Find all integers $n$ $(n>0)$ such that the which quadratic equation $$a_{n+1}x^2-2x\sqrt{\sum_{k=1}^{n+1}a_k^2}+\sum_{k=1}^na_k=0$$ has real roots for every choice of real numbers $a_1,a_2,...,a_{n+1}$

This question has been taken from an olympiad preparatory book.Anything i could figure out was that for $n=4$ the above things holds true but I can neither prove this is the maximum value nor find any other way to get a value above than this. I also tried using Cuachy-schwarz but failed to deduce anything. Any solutions , help or hint would be really appreciated . Thanks

Answer 1

Hint: The equation has real roots if and only if the discriminant is non-negative. This means

$$ \sum_{k=1}^{n+1} a_k^2 \geq a_{n+1} \sum_{k=1}^n a_k. $$

Hint: Since this has to hold true for every choice of real numbers, if we view this as a quadratic in $a_{n+1}$, what conclusion can we draw about the discriminant?

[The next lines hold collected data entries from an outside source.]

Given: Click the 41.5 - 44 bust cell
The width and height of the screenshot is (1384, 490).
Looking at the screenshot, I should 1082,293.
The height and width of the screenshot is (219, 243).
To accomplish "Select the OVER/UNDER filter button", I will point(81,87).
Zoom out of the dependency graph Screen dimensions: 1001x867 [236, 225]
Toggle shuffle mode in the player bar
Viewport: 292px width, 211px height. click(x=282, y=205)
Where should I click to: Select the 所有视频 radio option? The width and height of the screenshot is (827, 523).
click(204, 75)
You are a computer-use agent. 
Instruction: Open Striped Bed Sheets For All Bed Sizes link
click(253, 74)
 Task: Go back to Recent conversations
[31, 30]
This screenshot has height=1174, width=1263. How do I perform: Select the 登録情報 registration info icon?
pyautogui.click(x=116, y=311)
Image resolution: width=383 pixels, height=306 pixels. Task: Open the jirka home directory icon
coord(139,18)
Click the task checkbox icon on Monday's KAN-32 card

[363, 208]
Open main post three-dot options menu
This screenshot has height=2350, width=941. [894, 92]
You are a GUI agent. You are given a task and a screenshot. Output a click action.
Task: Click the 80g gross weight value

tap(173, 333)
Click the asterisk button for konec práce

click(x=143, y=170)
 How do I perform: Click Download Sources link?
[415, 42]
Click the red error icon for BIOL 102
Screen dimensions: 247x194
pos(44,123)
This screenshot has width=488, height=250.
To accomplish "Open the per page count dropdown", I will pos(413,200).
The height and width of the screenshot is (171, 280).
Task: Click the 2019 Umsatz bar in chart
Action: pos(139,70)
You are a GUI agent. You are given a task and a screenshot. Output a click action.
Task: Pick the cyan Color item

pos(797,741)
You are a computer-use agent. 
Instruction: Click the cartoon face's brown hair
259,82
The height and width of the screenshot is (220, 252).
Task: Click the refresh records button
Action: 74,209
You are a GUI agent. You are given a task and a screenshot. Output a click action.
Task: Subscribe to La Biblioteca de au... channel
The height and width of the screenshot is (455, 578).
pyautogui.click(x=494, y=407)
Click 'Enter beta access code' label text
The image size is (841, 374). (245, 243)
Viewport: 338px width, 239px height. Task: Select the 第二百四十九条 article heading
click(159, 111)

We have $a_{n+1} ^2 - a_{n+1} \sum_{k=1}^n a_k + \sum_{k=1}^{n} a_k^2 \geq 0 $ for all $a_{n+1}$, so the discriminant must be non-positive, namely $ (\sum_{k=1}^n a_k)^2 \leq 4 \sum_{k=1}^{n} a_k^2$.
When is this always true?

Hence, by Cauchy Schwards, we must have $n \leq 4$.

Ideally, for $n \geq 5$, you should provide an explicit counter example. (This is left as an exercise to the reader).